─── Text passage

All Aboard the Horror Genre

It was very interesting to start of the semester with the movie triangle. To be quite honest, I really didn’t feel “scared” in the traditional sense during the entire film. Probably it had to do with the expectations one would normally have when entering a horror class. I initially expected to be watching those creepy, scary, jump-scare filled films right off the bat. However, the class began by showing off Triangle, a psychological thriller which wasn’t expected but I ended up really enjoying.

Before reading the articles about what defines the horror genre, I would have never considered thrillers as horror. Because as a kid, I never really enjoyed watching stereotypical horror films because I would always get nightmares about ghosts, monsters, etc. Thrillers on the other hand were always something I could handle and actually wanted to watch instead of being forced to watch while hiding under a blanket the entire time. Even as my taste for the horror genre grew, I never really identified thrillers as horror because of this previous mentality I had.

In the film, there were no obvious monsters or ghosts menacing the main characters of the film. No nightmare inducing figure that seemed impossible to beat and where the only solution was to run and hide. Instead, the biggest villain/threat of the movie was this masked figure in the ship who started murdering everyone in the group but ended up not being as tough as it was initially portrayed to be. This whole mystery behind the “who is the person in the mask” was the film’s biggest horror aspect in that initial part of the film before things started getting confusing. In Clute’s The Darkening Garden, he explained how a horror film’s flow can be identified with a four-part structure. For the first half hour or so of the film, it closely follows the “sighting” part of the structure. With glimpses of the ending at the beginning scene where Jess is seen cradling her child, the weird and almost amnesia like state of Jess during the entire first part, and the weird voices they heard coming from the radio all contributing to the build up of eeriness and unsettling feel of the movie. And just as Clute said that once the sighting has been made, there is no more turning back; so when the crew finally arrived at the empty ghost-like ship, we knew that things are about to get intense and there was no more turning back.

Majority of the film was what Clute identified as the Thickening. Here we would find our protagonist experiencing weird headaches and flashes of deja-vu as if to tell us that she has been here before. Other unexplainable and confusing things began to happen like Jess finding an exact duplicate of her locket somewhere in the ship she has never been to before, or the occasional appearance of a hooded person following them around the ship. Up until this point the film always felt predictable and felt like it was going to be one of those murderer on the lose, kill everyone in the ship kind of movie. However the movie ended up having this huge curveball of a plot twist by introducing time-travel or a kind of situation where Jess was stuck in a time-loop unable to leave the ship.

──────

▸ What you should do
According to the text about the horror genre, which part of Clute's four-part structure makes up the majority of the film Triangle?

─── Rows

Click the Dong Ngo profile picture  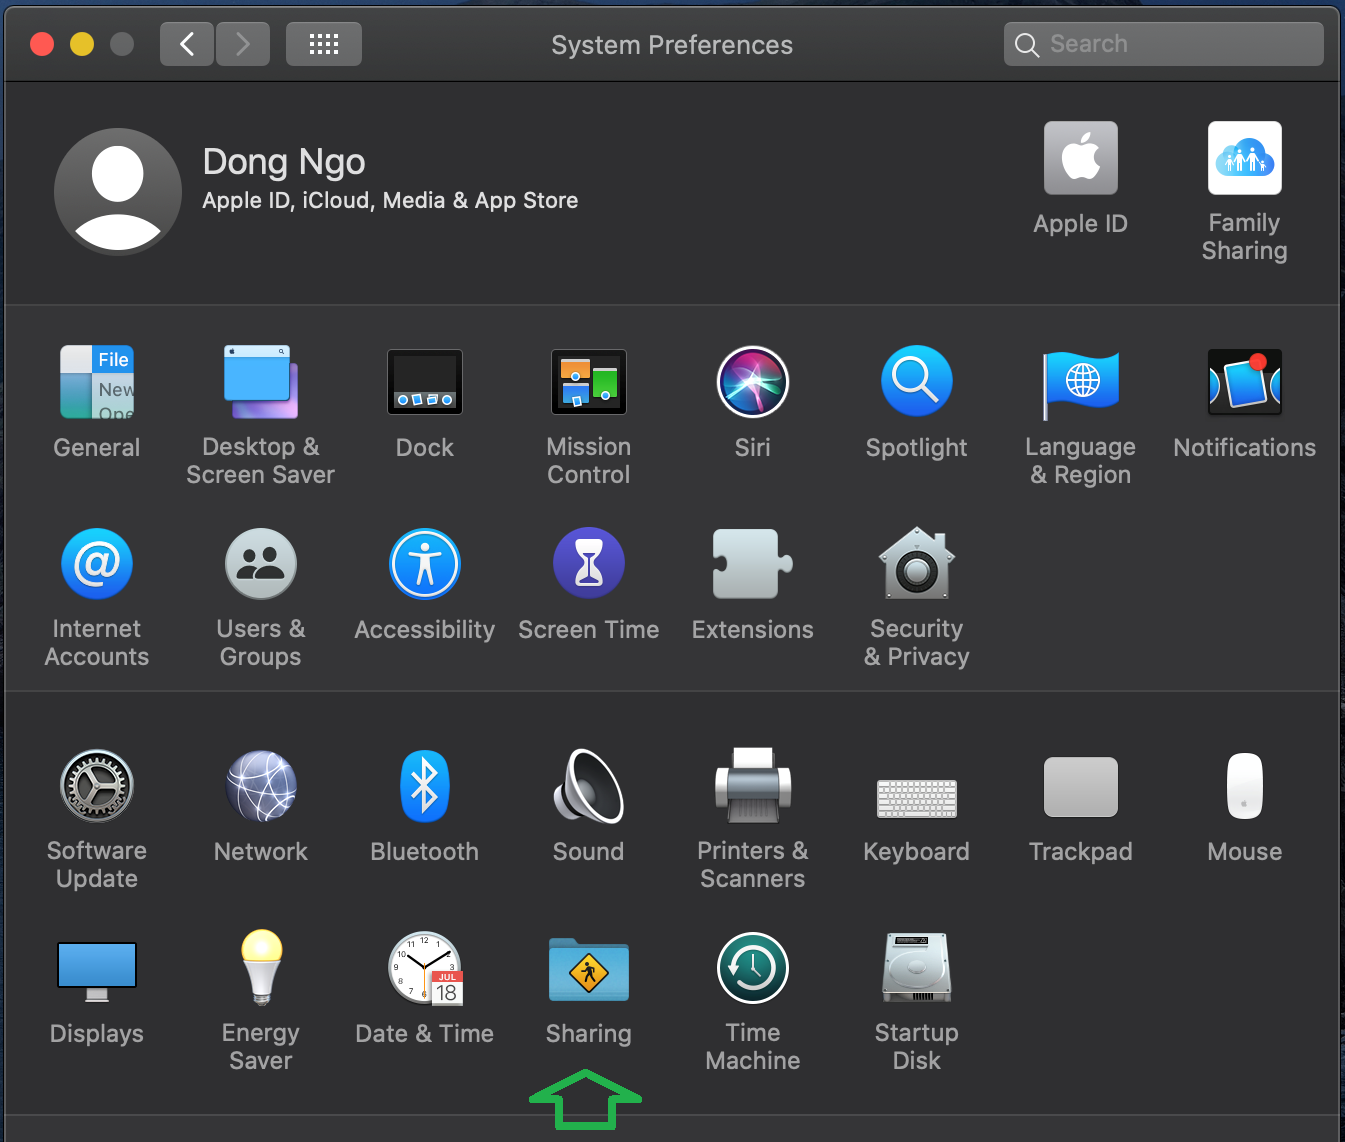(118, 191)
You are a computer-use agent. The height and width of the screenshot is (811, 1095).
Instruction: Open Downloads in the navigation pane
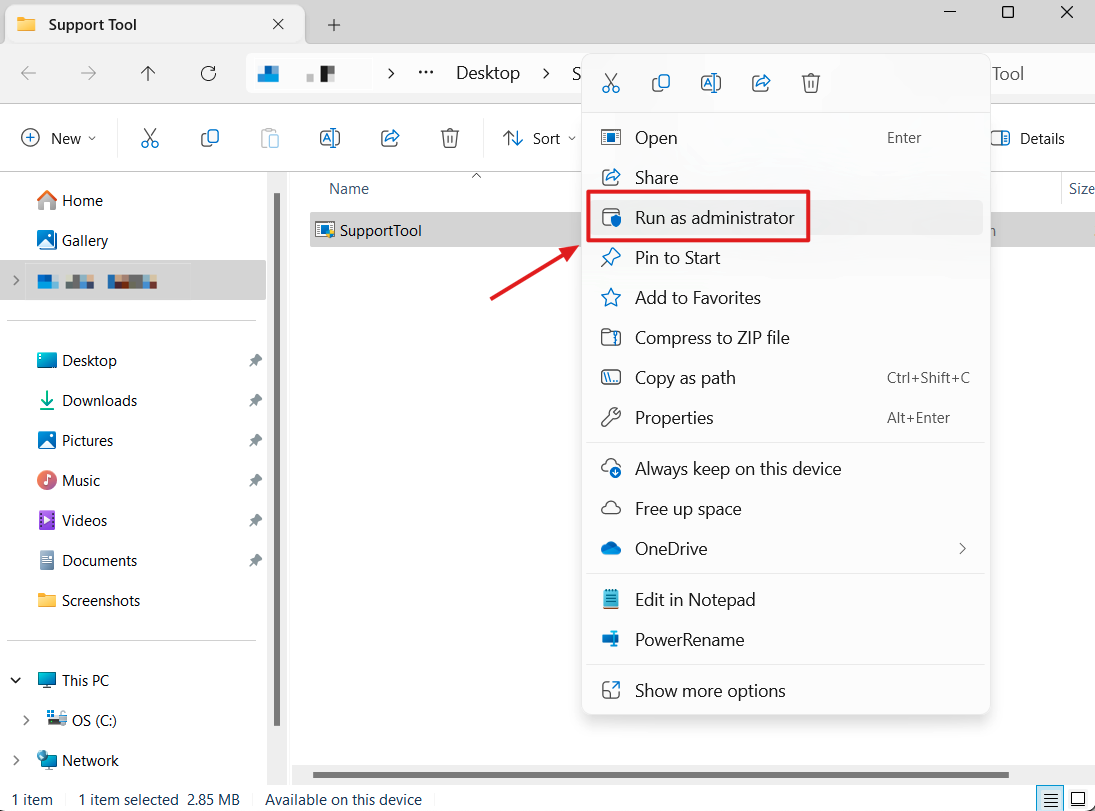tap(99, 400)
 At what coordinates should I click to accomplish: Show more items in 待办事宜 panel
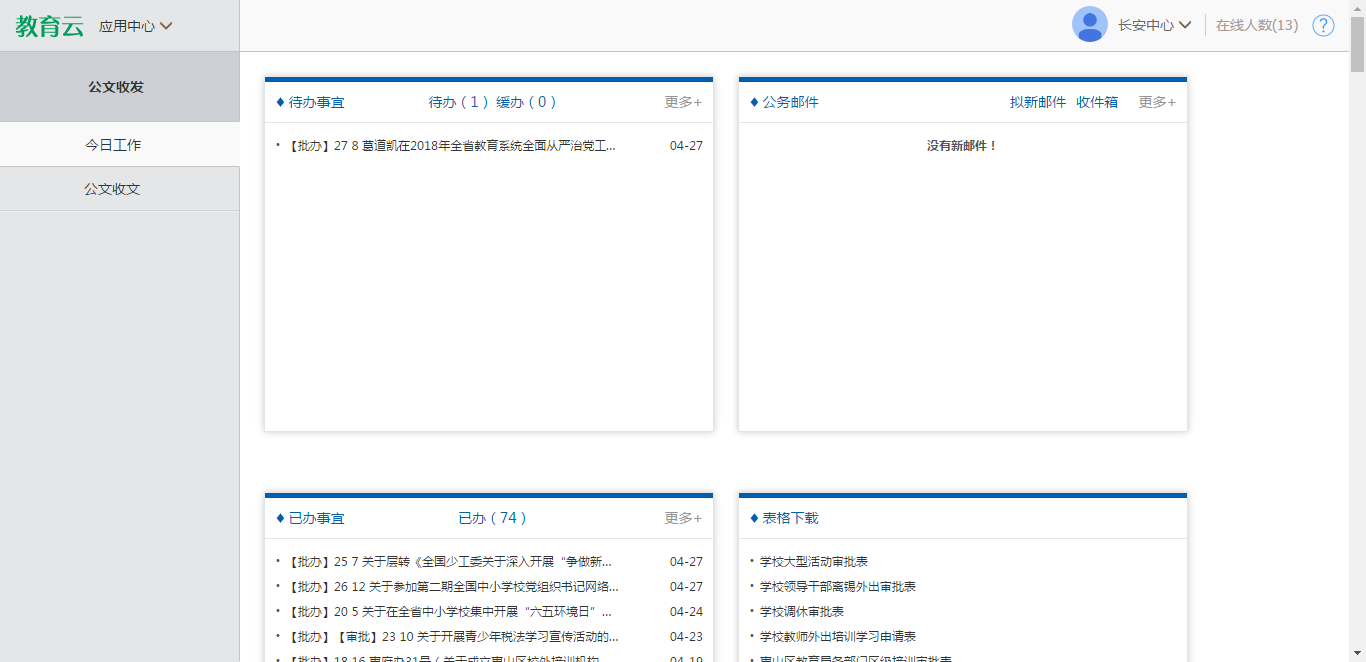pos(683,102)
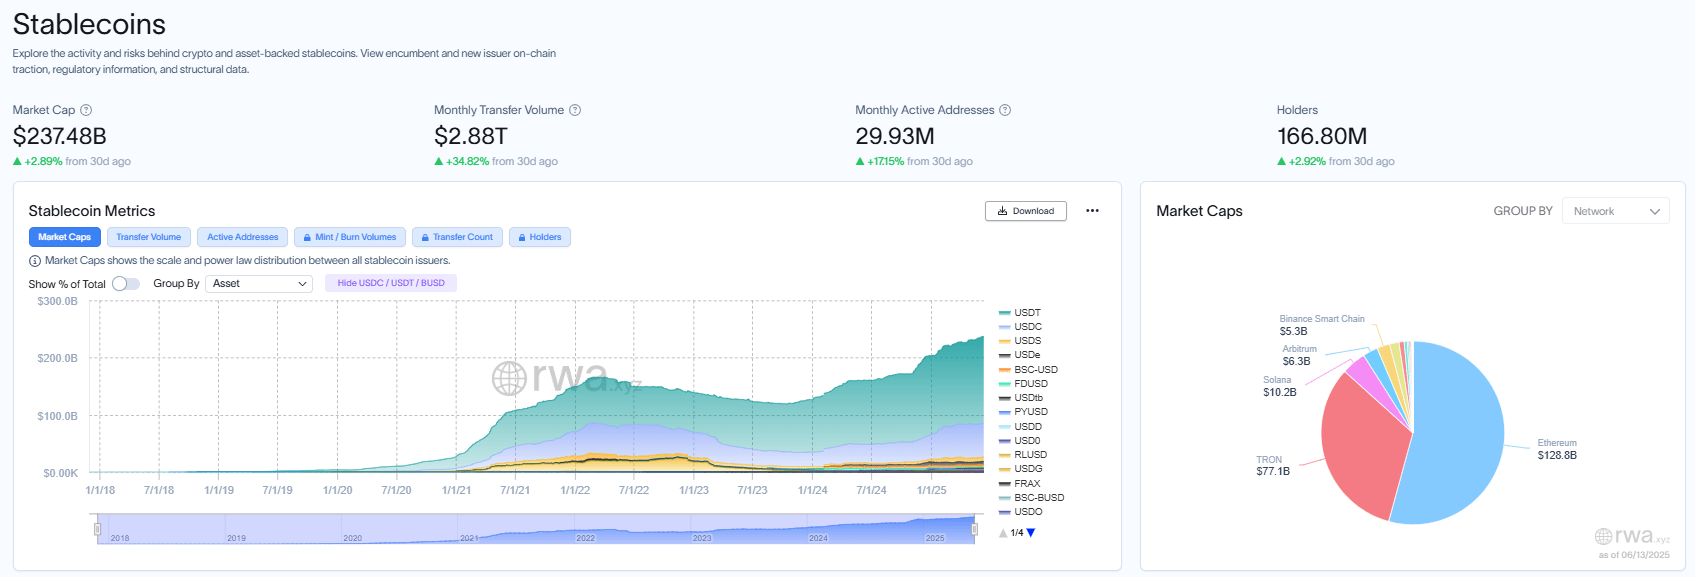Image resolution: width=1695 pixels, height=577 pixels.
Task: Switch to the Transfer Volume tab
Action: click(148, 237)
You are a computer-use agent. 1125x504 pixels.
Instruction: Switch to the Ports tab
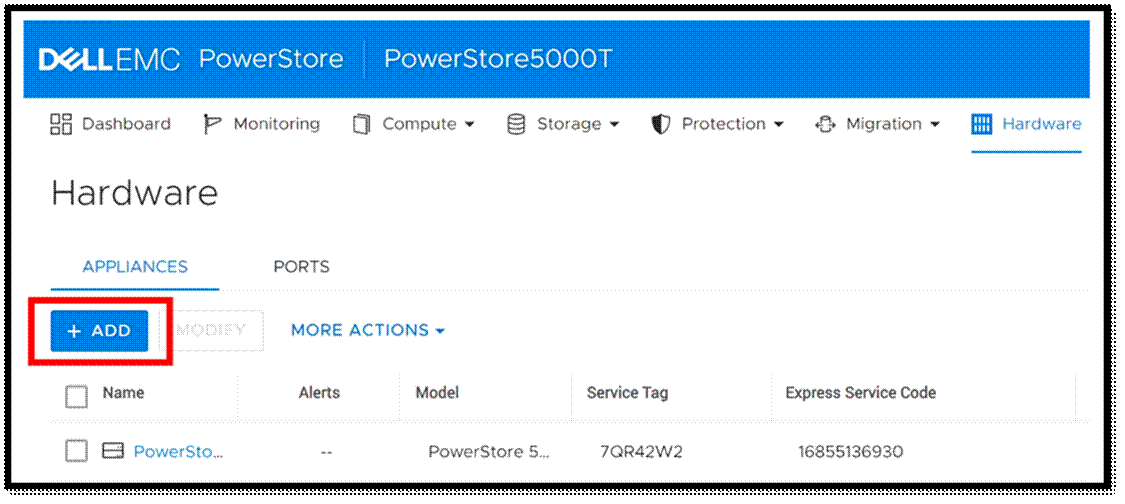[x=301, y=267]
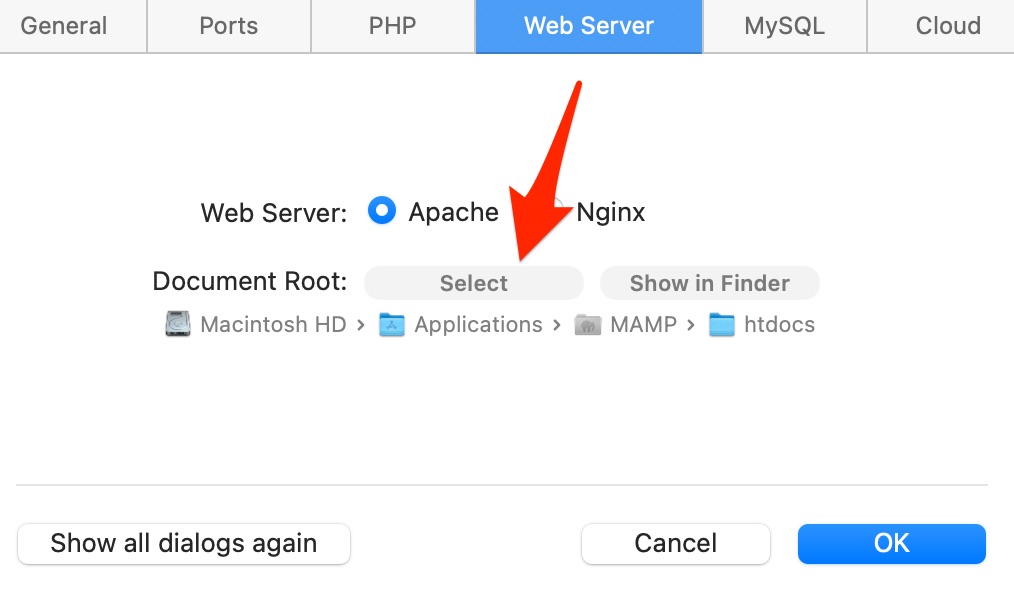The height and width of the screenshot is (598, 1014).
Task: Click the Applications path label
Action: tap(478, 325)
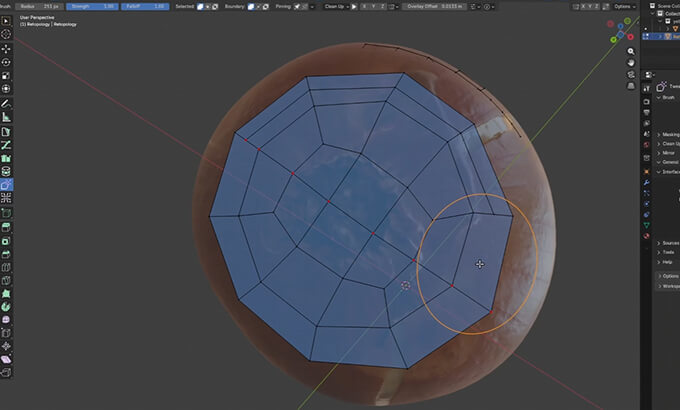Toggle camera view icon

coord(631,77)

──────

▸ Final answer
The Thickening.